Digital Fabrication as a driver of urban transformation, 2015

Author name: Nayeli Galindo

Collaborators: Christina Voutsa, Ivo Barros

Project origin: London, UK

Exhibition: Showcased at the Triennale di Milano XXI

The project aims to rethink typologically the challenges arising from the combination of industrial with living environments. It shows a set of urban interventions, which encourage architecture as urbanism, to drive change and test the potential of Digital Fabrication industry as urban transformer.

London productive territory: Old Kent Road, 2014

Project origin: London, UK

Increasing productivity, in purely economic terms, has become a central concern of urban developments in cities undergoing rapid transformation, often leading to increase in land values and expulsion of local population. To produce resilient communities it is important to articulate spatial, economic, social and cultural dimensions in a multi-scalar strategy, and to facilitate synergies between various actors.

The study area around Old Kent Road is used to test an alternative logic of transformation, owing to its particular conditions which differ from main London development trends. The study of existing productive networks supports the hypothesis that large industrial sites sustain smaller businesses, integrating local population in the productive cycle. Productivity can be enhanced by the combined action of institutions acting as learning centres for a labour force, with the rethinking of housing as a layered strategy towards urban development. Three areas of intervention are identified to develop spatial responses to these conditions, establishing new interfaces between different pieces of urban fabric. These tests can be scaled-up to reintegrate industrial land at a London scale, enabling a long-term sustainability of this fundamental network.

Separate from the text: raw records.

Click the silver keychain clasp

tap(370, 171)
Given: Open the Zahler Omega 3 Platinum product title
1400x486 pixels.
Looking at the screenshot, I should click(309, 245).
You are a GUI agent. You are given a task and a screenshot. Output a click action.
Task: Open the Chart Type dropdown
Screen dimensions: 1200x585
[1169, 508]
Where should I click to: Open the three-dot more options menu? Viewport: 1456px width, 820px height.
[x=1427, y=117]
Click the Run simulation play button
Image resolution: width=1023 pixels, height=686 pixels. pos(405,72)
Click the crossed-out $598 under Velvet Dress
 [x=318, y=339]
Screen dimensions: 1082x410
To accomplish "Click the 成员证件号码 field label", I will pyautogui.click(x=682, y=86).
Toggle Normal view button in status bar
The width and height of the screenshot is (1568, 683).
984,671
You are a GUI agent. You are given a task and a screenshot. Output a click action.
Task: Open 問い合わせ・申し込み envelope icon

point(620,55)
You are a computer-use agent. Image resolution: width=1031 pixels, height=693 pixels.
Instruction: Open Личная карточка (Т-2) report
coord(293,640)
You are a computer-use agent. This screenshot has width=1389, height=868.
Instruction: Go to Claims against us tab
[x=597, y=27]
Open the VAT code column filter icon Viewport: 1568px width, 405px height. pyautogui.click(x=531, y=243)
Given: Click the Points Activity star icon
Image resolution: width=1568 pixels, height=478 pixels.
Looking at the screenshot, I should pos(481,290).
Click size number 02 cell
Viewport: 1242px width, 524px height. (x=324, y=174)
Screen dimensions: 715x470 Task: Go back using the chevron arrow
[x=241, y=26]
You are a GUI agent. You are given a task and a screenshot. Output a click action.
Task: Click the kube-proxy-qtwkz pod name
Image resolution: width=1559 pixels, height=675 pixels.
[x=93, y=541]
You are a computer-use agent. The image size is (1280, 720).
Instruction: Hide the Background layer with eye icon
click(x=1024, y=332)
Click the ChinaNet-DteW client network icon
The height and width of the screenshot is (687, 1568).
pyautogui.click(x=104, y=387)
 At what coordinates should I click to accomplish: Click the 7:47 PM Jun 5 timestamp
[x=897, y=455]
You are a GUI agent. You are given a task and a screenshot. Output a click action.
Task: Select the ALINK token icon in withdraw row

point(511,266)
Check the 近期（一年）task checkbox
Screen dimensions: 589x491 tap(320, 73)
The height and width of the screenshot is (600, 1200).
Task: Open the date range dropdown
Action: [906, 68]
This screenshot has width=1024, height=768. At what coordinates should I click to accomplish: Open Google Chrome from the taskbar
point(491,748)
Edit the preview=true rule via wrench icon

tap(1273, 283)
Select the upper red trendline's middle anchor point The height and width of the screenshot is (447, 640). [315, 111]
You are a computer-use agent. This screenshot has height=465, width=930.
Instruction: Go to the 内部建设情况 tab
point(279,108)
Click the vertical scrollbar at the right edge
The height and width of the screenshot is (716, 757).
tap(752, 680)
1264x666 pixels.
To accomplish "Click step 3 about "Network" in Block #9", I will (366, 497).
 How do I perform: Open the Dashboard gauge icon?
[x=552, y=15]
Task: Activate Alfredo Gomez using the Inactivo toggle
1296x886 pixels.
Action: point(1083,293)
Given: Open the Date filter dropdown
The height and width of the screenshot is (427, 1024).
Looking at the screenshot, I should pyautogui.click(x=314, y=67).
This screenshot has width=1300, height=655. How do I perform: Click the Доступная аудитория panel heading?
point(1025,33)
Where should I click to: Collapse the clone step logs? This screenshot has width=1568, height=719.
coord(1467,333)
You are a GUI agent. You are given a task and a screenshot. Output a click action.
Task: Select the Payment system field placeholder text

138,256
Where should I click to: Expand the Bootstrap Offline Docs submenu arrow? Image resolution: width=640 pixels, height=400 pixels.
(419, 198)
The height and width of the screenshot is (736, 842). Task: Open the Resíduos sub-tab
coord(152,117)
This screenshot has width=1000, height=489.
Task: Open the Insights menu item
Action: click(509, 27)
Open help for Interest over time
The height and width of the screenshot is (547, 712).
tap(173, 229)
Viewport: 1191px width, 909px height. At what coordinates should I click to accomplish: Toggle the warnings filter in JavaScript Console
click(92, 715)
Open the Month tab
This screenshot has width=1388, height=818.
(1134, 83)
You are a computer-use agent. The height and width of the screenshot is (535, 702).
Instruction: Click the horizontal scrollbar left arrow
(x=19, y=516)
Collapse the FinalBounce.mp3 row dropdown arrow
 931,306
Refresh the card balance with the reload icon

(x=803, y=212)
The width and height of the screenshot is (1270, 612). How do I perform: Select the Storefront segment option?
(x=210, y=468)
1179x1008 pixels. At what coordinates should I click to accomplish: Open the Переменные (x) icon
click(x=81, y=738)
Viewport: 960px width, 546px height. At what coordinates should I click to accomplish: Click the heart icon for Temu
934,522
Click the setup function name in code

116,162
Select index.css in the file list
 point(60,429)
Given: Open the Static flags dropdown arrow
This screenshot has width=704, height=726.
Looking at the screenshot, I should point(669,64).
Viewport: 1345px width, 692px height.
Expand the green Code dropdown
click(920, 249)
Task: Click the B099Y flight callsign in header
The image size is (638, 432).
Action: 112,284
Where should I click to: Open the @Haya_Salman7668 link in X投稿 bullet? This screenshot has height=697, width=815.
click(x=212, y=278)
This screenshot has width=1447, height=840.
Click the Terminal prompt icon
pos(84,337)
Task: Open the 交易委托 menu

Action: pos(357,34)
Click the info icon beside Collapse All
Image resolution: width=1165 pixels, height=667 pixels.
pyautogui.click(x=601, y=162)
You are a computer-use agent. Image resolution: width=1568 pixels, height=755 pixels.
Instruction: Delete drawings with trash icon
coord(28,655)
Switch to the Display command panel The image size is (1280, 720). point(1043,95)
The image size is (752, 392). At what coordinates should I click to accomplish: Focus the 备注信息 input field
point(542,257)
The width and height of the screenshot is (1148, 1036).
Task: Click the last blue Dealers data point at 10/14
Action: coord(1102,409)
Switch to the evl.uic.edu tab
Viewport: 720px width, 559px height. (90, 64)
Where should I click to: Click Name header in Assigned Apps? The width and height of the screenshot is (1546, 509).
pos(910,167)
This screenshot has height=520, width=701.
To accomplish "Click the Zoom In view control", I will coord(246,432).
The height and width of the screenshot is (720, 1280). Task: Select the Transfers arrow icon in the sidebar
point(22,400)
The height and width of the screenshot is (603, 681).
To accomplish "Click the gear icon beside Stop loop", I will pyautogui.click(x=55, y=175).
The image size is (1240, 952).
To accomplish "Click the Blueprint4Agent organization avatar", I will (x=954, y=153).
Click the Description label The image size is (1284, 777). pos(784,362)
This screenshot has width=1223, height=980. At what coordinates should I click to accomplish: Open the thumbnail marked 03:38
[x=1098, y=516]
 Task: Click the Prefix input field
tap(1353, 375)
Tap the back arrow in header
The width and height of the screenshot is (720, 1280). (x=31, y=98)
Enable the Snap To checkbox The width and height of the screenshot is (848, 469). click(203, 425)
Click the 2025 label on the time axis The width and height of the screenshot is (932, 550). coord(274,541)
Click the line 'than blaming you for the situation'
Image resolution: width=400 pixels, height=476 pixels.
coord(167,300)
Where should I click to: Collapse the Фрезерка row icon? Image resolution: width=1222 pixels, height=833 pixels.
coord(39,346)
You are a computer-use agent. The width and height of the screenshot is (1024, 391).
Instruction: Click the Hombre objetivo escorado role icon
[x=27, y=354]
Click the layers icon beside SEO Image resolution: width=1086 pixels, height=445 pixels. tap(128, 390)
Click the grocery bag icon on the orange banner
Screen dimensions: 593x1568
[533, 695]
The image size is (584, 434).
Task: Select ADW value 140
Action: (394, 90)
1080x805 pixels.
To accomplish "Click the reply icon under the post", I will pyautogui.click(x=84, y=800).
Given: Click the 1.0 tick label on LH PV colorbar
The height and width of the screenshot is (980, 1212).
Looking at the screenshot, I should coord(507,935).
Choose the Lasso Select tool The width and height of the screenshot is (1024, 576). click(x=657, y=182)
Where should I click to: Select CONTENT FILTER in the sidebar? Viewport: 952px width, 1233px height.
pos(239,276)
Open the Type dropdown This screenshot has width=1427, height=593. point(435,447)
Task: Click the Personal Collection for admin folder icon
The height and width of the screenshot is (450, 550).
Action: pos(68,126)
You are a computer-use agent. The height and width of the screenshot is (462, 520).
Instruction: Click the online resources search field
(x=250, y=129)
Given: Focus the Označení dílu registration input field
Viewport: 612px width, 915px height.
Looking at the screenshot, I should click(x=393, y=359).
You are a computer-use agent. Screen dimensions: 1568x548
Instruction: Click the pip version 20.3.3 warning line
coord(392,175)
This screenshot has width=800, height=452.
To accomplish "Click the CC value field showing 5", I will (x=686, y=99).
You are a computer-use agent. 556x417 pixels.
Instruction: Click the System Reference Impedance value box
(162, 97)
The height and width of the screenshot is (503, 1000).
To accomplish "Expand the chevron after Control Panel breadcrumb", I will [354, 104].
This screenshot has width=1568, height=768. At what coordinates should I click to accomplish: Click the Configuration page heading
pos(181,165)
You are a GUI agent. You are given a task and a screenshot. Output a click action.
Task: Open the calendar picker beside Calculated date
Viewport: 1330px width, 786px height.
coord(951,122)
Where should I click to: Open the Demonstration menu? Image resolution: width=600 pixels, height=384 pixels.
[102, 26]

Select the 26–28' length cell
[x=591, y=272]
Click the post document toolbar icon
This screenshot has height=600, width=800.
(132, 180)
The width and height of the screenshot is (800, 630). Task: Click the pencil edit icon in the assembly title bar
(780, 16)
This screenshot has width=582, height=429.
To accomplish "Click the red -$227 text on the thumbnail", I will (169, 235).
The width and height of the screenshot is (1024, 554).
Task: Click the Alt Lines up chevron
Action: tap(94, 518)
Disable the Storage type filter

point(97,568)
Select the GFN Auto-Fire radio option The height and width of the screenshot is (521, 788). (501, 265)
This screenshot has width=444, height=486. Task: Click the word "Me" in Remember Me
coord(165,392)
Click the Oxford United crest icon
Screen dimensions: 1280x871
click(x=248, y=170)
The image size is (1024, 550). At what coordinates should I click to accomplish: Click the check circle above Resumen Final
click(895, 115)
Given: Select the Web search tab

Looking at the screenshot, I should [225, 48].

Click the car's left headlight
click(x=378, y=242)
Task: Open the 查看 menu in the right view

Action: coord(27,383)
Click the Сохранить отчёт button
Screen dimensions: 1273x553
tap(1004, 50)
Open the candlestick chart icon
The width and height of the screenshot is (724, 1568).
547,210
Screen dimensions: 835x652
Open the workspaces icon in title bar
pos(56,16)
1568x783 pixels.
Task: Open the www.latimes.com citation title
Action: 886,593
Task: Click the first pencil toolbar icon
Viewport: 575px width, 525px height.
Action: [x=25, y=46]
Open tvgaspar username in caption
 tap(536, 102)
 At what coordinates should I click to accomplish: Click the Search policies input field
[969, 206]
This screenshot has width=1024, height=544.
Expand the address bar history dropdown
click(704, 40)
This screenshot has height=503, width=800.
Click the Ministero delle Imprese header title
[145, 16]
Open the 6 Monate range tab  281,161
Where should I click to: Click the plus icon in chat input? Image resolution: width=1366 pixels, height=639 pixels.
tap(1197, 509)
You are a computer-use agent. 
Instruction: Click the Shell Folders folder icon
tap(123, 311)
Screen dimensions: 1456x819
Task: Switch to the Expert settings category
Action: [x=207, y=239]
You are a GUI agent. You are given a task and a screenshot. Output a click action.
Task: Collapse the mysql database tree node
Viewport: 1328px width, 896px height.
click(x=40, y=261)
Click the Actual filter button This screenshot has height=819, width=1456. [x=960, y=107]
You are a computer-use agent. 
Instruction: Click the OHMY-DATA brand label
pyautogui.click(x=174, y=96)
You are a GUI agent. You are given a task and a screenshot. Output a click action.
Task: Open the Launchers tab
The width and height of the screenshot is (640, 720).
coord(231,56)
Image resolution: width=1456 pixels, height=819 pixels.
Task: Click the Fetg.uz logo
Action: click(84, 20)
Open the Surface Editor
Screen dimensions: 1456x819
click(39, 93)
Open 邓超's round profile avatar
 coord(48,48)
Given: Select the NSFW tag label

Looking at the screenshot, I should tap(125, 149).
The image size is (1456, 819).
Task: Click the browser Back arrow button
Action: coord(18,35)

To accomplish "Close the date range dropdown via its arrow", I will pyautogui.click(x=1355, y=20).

Urban Mobility and Social Housing, 2014

Project origin: Recife, Brazil

This intensive design workshop in Recife, in collaboration with the Federal University of Pernambuco, explored a study area in relation to the potential of social housing and urban mobility in urban development. Current mass housing projects and investments in public transport in Recife offer opportunities to rethink the role of mobility and housing, strengthening spatial relations between dwelling, urban infrastructure, production and services. The aim of linking different federal and municipal tools for public investment, whilst spatially rethinking infrastructural investment, forms the basis for the four spatial explorations in the territory on both sides of the Avenida Norte, a main transport route.

Networking Localised Strategies

The aim is to enhance existing social and economic networks through a spatially and functionally interlinked series of localized interventions. New systems of permeable urban fabric allow for a more differentiated sequence of private and public urban conditions. The formation of a high quality public realm will help to reduce social and physical borders, which currently limit potential. Adding spaces for institutional functions will act as a catalyst for commercial and residential development, and help to improve education and training facilities in the area. New institution and improved public realm strengthen the networks on both sides of the Avenida Norte. New housing for all three levels of the Minha Casa Minha Vida programme is integrated with existing built fabric.

Urban Mobility is interpreted as a multi-scalar system of movement, which incorporates both regional transportation networks as well as local pedestrian walkability. The Avenida already acts as a vital regional connector, and its role will be further emphasised through the planned introduction of a rail-based public transportation system. The aim is to focus on a localized understanding of mobility, addressing areas which are independent of, or run parallel to, the Avenida Norte. Networks and centralities are formed, which spread across the territory and address different topographical and functional conditions, linking with existing centralities through differentiated sequences of spaces.